DIRECTIVE —
Repeat the listing lines starting at the one that contains "Click the Manual Input button" and ending at the one that contains "[x=91, y=21]", with both of those lines included. Omit the pictures from your answer.

(Text and item location entries)
***

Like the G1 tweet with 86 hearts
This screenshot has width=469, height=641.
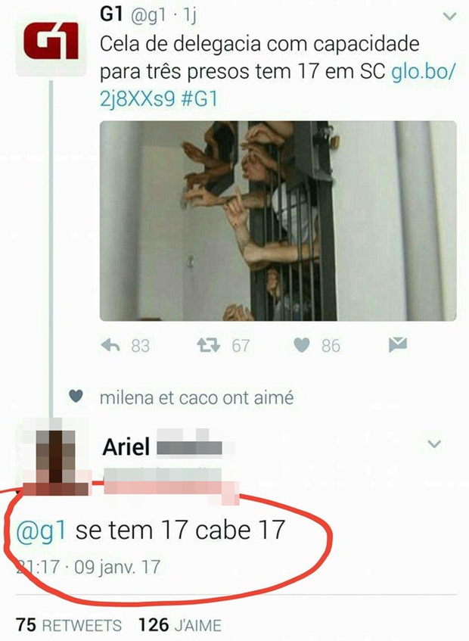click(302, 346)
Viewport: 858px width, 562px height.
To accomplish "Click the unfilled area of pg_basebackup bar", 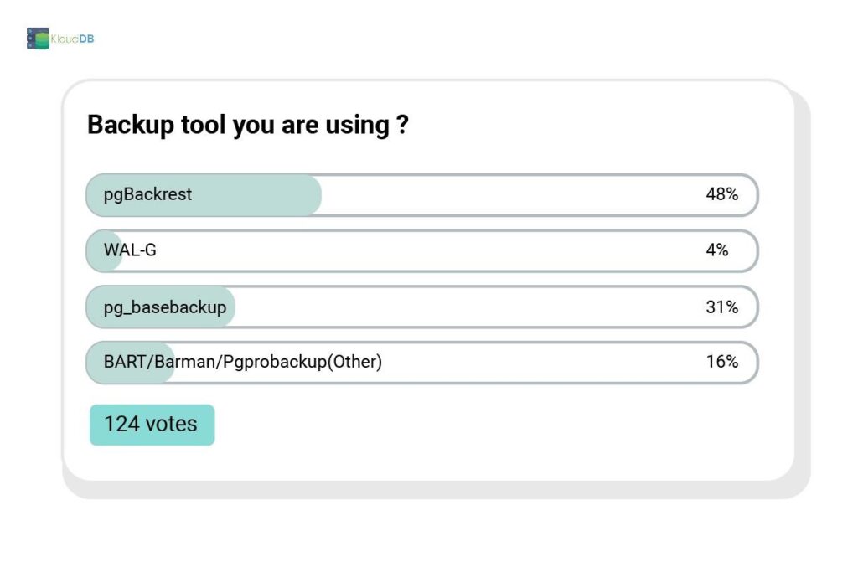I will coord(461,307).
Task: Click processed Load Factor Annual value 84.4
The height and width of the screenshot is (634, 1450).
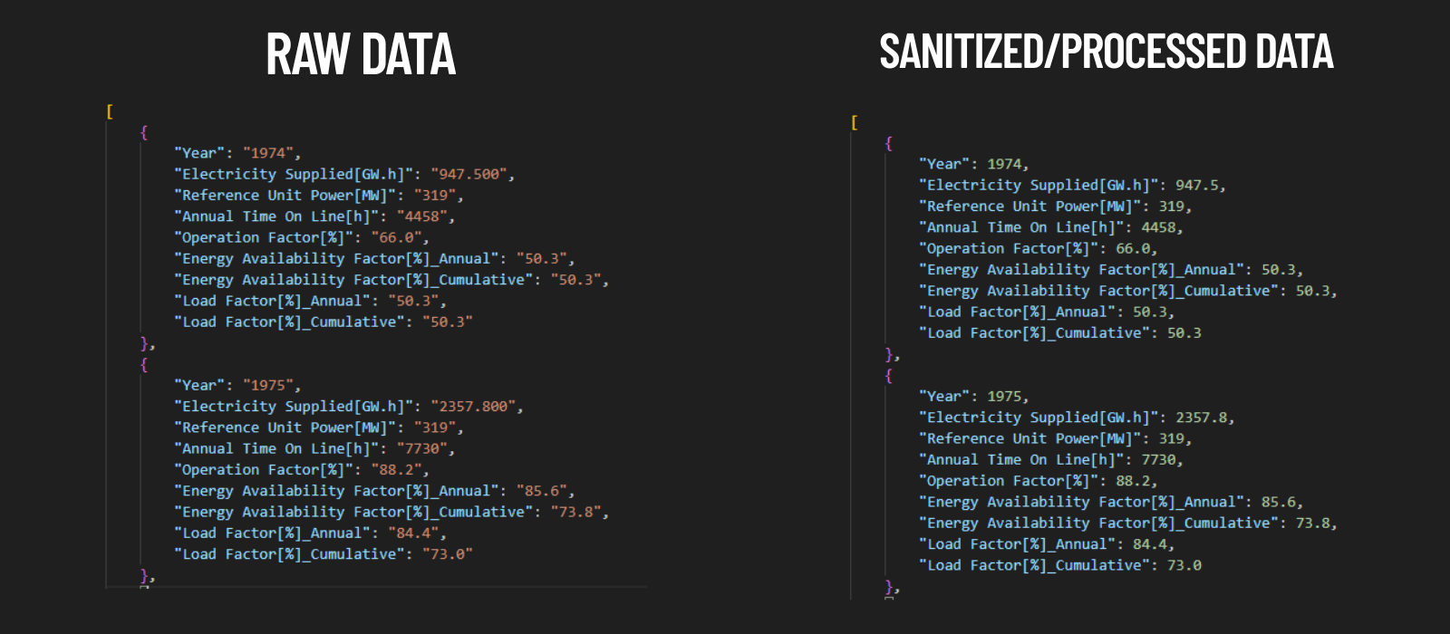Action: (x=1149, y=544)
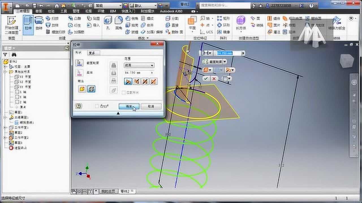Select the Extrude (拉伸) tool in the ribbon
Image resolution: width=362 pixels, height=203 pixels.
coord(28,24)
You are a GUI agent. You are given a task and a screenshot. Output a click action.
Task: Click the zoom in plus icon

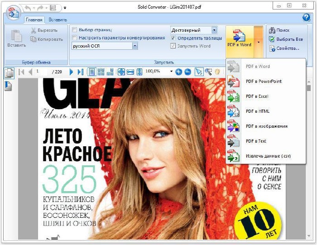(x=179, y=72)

***

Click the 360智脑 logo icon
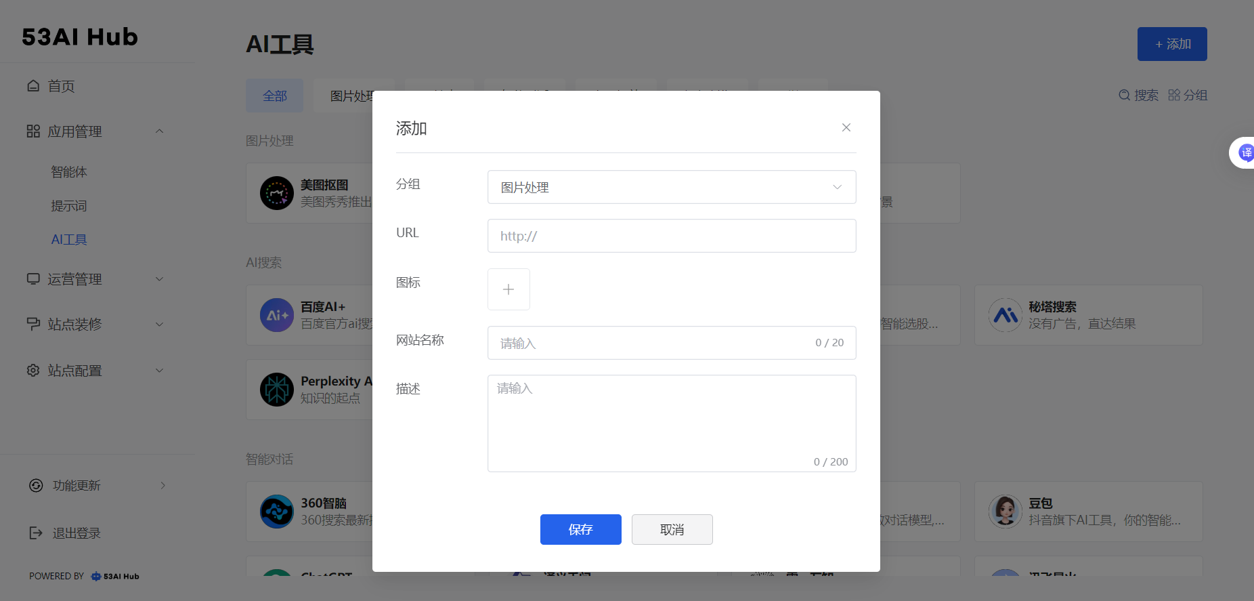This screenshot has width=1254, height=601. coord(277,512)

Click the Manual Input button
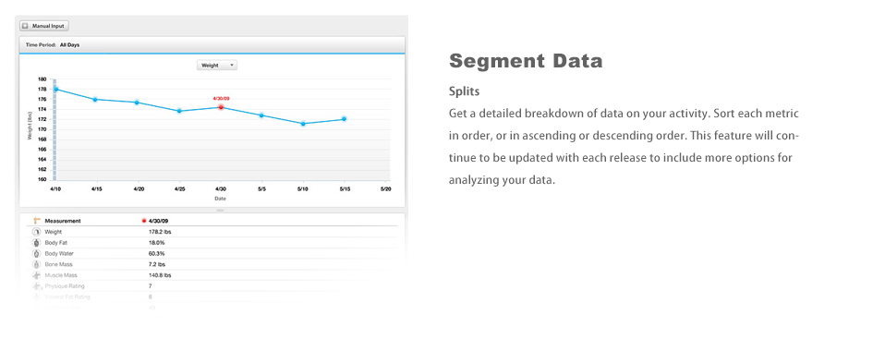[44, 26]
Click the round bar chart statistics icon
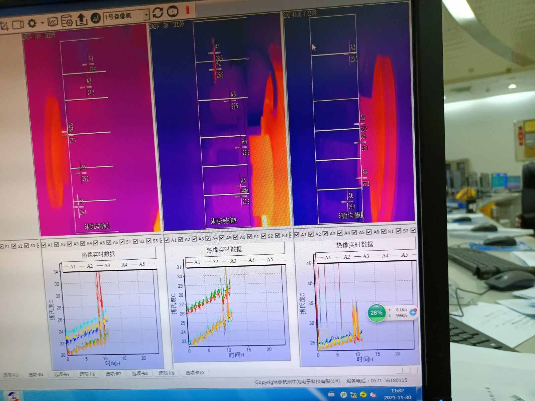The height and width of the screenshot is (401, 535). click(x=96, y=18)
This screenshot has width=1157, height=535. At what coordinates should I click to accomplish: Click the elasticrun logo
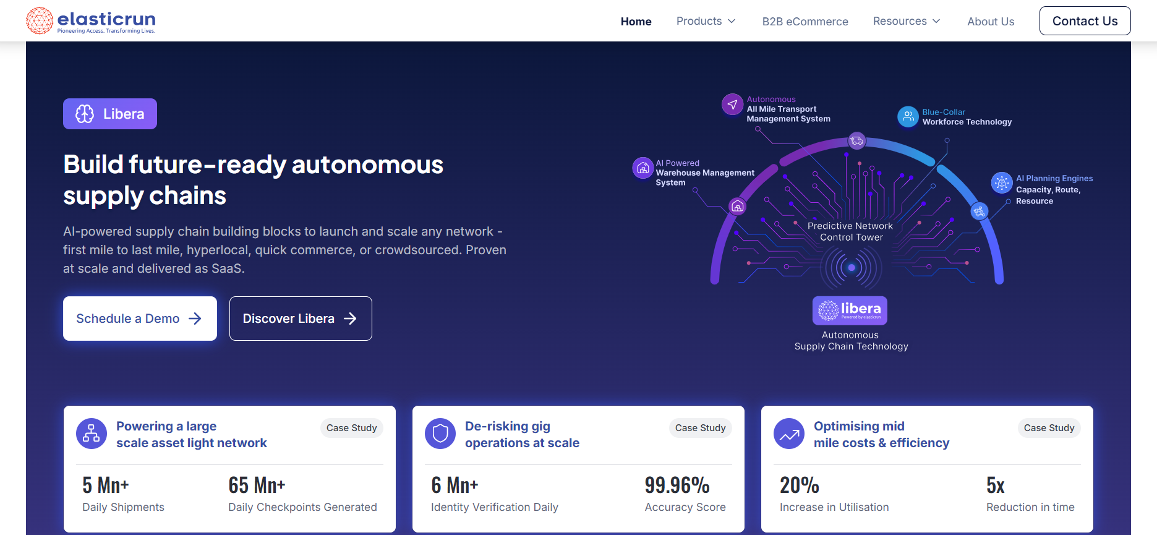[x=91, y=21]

***

ANSWER FOR THIS EXERCISE —
Click the Manual Input button
[44, 26]
Click the round bar chart statistics icon
The height and width of the screenshot is (401, 535). click(x=96, y=18)
This screenshot has width=1157, height=535. At what coordinates should I click to accomplish: Click the elasticrun logo
[x=91, y=21]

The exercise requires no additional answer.